• [SELECTED PASSAGE]

************

Ups & downs of Kearny industry

 

By Ron Leir 

Observer Correspondent 

KEARNY – 

A South Kearny business sent reeling by super-storm Sandy has rebounded quite well, thanks, in part, to a little help from the state.

Custom Steel Contractors, one of several tenants at the Kearny Point Industrial Park, on the Hackensack River Peninsula, saw much of its machinery, including computer-controlled equipment and six trucks, wrecked by five feet of storm surge in late October 2012.

“A very specialized drilling machine critical to our operations was destroyed,” said Daniel Moran, president of Custom Steel, which has served a variety of corporate clients including NJ Transit, UMDNJ, St. Joseph’s Hospital, Schering Plough, the Newark Renaissance Building, along with local government and business organizations since 1986.

Essentially, Moran said, the storm “immediately halted our operations. We couldn’t do anything for a month. It took us three months to get back into operation. And we’re still recovering.”

And, Moran pointed out, his company wasn’t alone in the losses it experienced. “The whole Peninsula was destroyed.” Fedway, for example, was among the private sector facilities that took big hits and, among the public sector casualties, were the Hudson County Jail and the county’s Juneau Memorial Building. EDA’s Stronger NJ Business Grant of $50,000 for uninsured losses – awarded the South Kearny firm in November 2013 – “has helped us cover part of the cost of rebuilding our equipment [metal punching and shearing machines] and we’re now on track toward having one of our best years yet,” Moran said.

************

• [WORK ORDER 1] According to the article on Kearny industry, how much storm surge wrecked Custom Steel Contractors' machinery in late October 2012?
• [WORK ORDER 2] Carry on writing the article on Kearny industry, starting after its last sentence.
The items after the article on Kearny industry are not needed.

************

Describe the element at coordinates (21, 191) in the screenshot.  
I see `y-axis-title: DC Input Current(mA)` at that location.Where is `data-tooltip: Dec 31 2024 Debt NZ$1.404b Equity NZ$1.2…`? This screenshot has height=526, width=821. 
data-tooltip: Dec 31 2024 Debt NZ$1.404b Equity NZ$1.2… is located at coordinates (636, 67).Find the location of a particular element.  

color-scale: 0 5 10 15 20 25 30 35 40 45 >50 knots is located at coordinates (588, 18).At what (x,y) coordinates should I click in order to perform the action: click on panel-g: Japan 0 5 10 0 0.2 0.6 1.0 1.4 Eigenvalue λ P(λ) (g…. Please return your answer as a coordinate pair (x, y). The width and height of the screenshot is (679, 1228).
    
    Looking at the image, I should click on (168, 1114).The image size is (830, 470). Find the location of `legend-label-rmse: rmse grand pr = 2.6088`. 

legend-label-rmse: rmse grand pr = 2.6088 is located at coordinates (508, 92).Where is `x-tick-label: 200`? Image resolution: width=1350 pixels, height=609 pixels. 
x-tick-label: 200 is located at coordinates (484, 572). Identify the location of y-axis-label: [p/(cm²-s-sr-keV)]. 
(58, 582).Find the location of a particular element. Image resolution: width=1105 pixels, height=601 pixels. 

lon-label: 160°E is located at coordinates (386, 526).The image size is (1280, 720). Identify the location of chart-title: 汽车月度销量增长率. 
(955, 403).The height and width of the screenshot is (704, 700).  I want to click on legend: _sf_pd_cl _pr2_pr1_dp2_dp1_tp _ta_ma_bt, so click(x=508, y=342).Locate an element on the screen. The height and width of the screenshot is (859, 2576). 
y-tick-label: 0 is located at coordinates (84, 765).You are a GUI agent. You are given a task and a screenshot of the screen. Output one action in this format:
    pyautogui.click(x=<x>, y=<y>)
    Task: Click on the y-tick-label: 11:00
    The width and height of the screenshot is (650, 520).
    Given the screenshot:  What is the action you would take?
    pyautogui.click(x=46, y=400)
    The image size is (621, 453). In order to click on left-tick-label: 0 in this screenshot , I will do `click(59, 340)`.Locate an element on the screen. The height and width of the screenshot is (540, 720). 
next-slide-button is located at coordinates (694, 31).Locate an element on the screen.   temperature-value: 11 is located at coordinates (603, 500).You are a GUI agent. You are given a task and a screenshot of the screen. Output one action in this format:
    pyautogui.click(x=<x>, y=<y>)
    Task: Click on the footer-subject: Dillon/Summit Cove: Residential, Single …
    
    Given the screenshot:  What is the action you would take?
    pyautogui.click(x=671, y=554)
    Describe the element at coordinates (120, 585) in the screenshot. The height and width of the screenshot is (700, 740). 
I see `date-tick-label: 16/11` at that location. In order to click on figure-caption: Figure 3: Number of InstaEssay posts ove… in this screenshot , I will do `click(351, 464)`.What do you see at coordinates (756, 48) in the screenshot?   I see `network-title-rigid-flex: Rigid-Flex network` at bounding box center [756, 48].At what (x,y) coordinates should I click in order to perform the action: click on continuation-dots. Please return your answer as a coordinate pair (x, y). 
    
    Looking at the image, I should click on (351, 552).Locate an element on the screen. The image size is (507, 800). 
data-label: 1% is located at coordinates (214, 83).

************

• [EXERCISE OUTPUT 1] Five feet of storm surge.

• [EXERCISE OUTPUT 2]
“We may not have made it back without [the EDA funding],” he added. For a while, he said, “we didn’t have money for payroll.” At the time, the company had about eight employees.

But since the Sandy shock, Moran said, “we got everyone back, we picked up a lot of new work and now we’re up to about 20 workers.”

Moran’s company has been based in Kearny since 2000, making itself “a little bit of a success story,” the owner said.

EDA CEO Michele Brown, who, along with Assembly Speaker Vincent Prieto (D-Secaucus), visited the company last Thursday, said: “It’s exciting to see Sandy-impacted businesses like Custom Steel successfully recovering from the storm and in this case – coming back even stronger than before.”

Since the Stronger NJ Business Grant program began in May 2013, EPA said it has distributed more than $48 million in grants and loans to about 430 businesses statewide. It’s funded through the state’s Community Development Block Grant Disaster Recovery allocation from the U.S. Department of Housing and Urban Development.

Photo by Ron Leir Demolition at the old Spartech property was ongoing last week.
Photo by Ron Leir
Demolition at the old Spartech property was ongoing last week.

 

In The Observer’s coverage area, EDA has also awarded $50,000 grants (the maximum available under the Stronger NJ Business Grant program) to: Pizza Hut and JL Transportation, both in Kearny; Spanish Pavilion, LMC Tool and SOS Carfix, all in Harrison; Sample Marshall Laboratories in Lyndhurst; and Melray’s Furniture in North Arlington.

Meanwhile, there are signs of non-storm-related business development activity in other sections of Kearny:

• Vineland Construction  Co. has received approvals from the N.J. Meadowlands Commission to prepare a 3.29-acre site at 220 Harrison Ave., across from Walmart, for development. Plans call for construction of a single-story, 14,400 square foot building that will accommodate six retail stores to be occupied by Verizon, Gamestop, Sally’s Beauty salon, Buy-Rite Liquor, GNC Health and an as yet unannounced tenant. A sewer lateral will tie into the KMUA collection system.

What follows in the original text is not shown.